Es igual, dice el artista carioca, que la samba, se hace alrededor de la mesa; quienes no están percutiendo cantan y los demás, bailan: “Todos lo hacen juntos; no existe esa división entre escenario y audiencia, que considero algo más bien occidental. Mis misión es eliminar la brecha entre trabajo artístico y espectador”.
Ernesto Neto relata, además, que su motivación para trabajar con estructuras colgantes y translúcidas tiene una raíz política.
“Siempre he tratado de usar la tensión y la transparencia en mi trabajo, para que la gente pueda saber qué está sucediendo. Nací en 1964, el año del inicio de la dictadura en Brasil, que fue diferente de la Pinochet, porque tenían elecciones indirectas de modo que siempre fuera elegido un general y no hubiera una sola persona contra la cual la gente pudiera estar. Fue una dictadura más discreta, pero tan violenta como la de Argentina y la de Chile”, cuenta.
“Cuando empecé a hacer esculturas, entendí que los procesos debían ser transparentes, que debía estar claro cómo se relacionan los elementos, para que se percibiera la gravedad y, con ello, la energía de la naturaleza”, agrega.
Igualmente, considera que el Covid es “una tarjeta amarilla” de la naturaleza. “Sería narcisista no escuchar, en este momento, lo que el planeta nos está diciendo, debemos buscar algo verdadero en nuestra relación con la vida. Debemos volver a encontrar las respuestas dentro de nuestro cuerpo, en nuestros propios silencios y respiraciones, y encontrarnos también con otras personas a través del cuerpo y no tanto de la cognición, que nos hace tantas trampas”, dice.

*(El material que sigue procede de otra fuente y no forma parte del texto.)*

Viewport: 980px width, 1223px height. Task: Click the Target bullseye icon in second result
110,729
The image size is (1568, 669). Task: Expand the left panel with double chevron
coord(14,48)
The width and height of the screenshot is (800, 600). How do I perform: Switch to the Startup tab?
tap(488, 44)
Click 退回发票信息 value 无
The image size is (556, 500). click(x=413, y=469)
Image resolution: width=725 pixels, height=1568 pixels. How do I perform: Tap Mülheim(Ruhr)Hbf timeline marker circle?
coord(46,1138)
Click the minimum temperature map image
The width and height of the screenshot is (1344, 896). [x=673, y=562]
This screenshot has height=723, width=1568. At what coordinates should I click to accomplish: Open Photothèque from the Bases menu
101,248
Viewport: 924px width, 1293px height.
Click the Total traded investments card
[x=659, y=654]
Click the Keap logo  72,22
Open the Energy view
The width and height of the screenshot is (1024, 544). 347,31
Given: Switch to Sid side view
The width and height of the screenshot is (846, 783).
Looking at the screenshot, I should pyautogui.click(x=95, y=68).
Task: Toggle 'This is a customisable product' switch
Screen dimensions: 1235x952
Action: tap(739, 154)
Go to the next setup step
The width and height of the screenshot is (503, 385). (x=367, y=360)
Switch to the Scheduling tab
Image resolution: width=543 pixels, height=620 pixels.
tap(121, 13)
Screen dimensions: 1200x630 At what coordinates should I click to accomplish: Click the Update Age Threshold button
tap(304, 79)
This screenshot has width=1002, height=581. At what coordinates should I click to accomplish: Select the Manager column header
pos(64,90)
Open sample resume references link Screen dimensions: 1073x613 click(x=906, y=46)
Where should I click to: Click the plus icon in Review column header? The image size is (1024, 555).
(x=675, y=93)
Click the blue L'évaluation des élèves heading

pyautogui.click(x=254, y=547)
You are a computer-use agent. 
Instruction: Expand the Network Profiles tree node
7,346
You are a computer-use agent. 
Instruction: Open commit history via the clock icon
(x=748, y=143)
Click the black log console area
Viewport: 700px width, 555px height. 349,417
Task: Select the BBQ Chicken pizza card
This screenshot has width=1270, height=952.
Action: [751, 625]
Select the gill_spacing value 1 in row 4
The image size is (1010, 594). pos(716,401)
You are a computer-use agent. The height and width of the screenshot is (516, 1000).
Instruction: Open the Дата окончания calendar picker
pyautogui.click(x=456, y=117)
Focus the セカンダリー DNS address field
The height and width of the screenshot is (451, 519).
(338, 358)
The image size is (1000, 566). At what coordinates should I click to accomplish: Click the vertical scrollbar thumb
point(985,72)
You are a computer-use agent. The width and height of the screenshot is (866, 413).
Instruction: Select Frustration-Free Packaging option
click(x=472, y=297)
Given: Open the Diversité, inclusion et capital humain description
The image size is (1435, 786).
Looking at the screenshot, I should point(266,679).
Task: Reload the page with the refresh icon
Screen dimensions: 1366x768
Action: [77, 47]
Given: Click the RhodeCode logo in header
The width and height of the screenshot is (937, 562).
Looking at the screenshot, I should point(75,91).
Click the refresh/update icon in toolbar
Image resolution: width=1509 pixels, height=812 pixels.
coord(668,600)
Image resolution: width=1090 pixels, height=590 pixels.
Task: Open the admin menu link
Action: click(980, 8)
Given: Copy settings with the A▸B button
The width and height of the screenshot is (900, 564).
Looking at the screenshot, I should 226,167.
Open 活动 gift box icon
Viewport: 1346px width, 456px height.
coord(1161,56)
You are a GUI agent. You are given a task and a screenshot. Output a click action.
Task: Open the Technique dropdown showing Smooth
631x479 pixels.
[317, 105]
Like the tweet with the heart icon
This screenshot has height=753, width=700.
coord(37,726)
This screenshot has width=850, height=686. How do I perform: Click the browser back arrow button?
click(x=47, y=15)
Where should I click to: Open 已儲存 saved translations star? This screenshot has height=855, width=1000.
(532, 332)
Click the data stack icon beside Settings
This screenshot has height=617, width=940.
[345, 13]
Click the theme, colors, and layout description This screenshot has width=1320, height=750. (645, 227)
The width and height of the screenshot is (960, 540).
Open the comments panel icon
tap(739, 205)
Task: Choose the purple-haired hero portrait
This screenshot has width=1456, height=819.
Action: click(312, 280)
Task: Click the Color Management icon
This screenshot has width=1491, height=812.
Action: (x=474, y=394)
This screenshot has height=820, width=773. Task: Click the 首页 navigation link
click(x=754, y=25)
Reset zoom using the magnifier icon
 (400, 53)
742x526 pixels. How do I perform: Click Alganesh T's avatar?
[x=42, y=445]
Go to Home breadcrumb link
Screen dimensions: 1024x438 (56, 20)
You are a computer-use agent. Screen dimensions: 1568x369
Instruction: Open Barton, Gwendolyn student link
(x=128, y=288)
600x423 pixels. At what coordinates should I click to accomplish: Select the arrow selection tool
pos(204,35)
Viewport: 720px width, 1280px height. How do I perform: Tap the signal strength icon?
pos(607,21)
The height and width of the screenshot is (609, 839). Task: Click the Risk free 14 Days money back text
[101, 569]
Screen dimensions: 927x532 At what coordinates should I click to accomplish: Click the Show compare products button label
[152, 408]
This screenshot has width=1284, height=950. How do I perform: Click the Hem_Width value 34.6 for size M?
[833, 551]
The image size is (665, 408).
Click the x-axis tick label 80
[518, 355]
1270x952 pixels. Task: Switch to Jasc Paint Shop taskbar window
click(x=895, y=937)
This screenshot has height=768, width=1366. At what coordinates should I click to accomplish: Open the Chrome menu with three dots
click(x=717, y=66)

A su juicio, ya se está produciendo un cambio en este sentido, y lo ejemplifica con nuestro país: “Ustedes en Chile están viviendo una transformación muy importante, con las manifestaciones del año pasado y con la posibilidad de escribir la más avanzada y vanguardista Constitución del planeta. Todo esto tiene mucho que ver con el cuerpo. Estuve en una manifestación en marzo, y vi a la gente expresándose; era el cuerpo de cada uno de nosotros generando un cuerpo grande, que es un cuerpo político”.